====== Supplied material ======

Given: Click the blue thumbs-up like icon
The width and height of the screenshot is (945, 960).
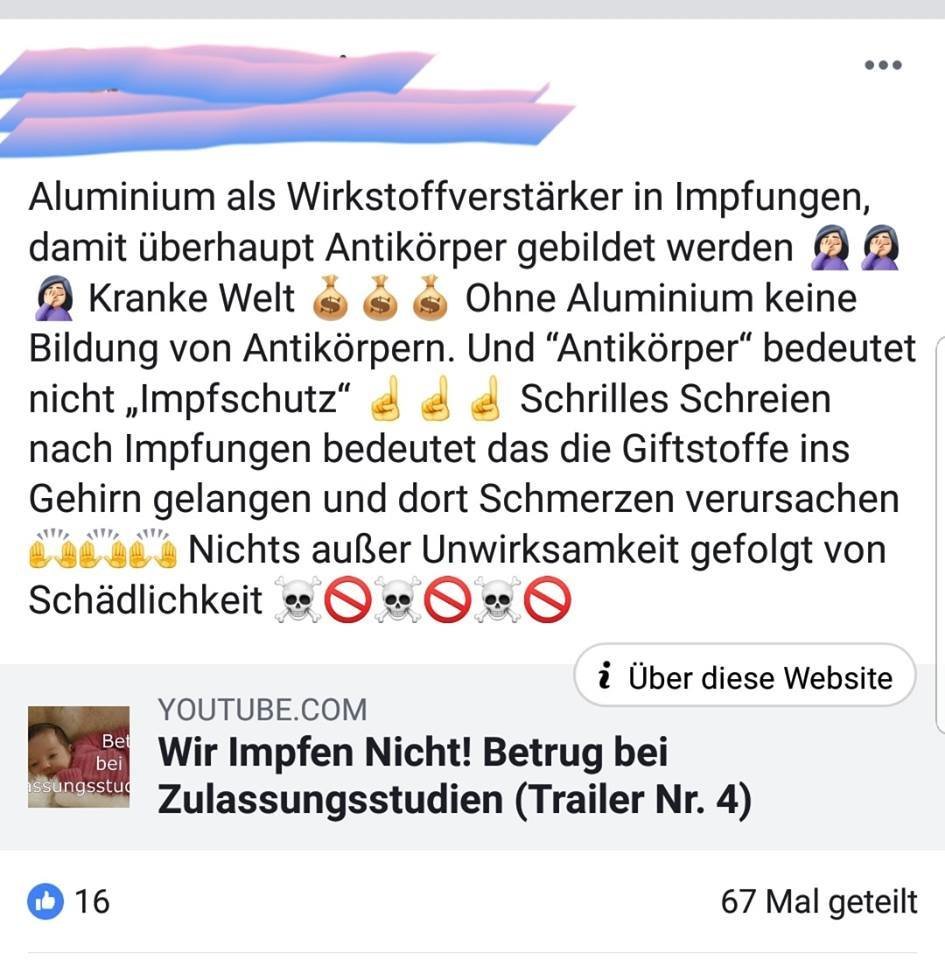Looking at the screenshot, I should (x=45, y=901).
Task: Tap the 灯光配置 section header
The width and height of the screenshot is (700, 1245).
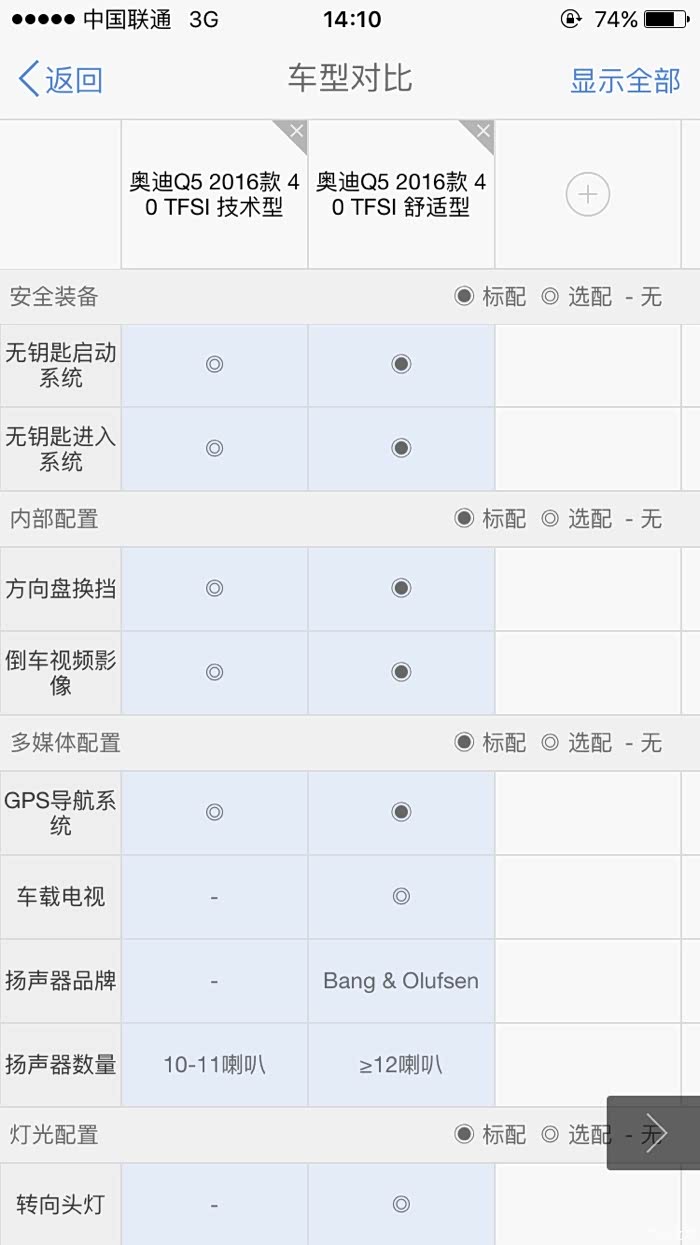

======

### [Task details]
Quote every line of the data above verbatim, leaving out the pictures.

### [Output of the exercise]
Given: Click the blue thumbs-up like icon
The width and height of the screenshot is (945, 960).
Looking at the screenshot, I should (x=45, y=901).
Task: Tap the 灯光配置 section header
The width and height of the screenshot is (700, 1245).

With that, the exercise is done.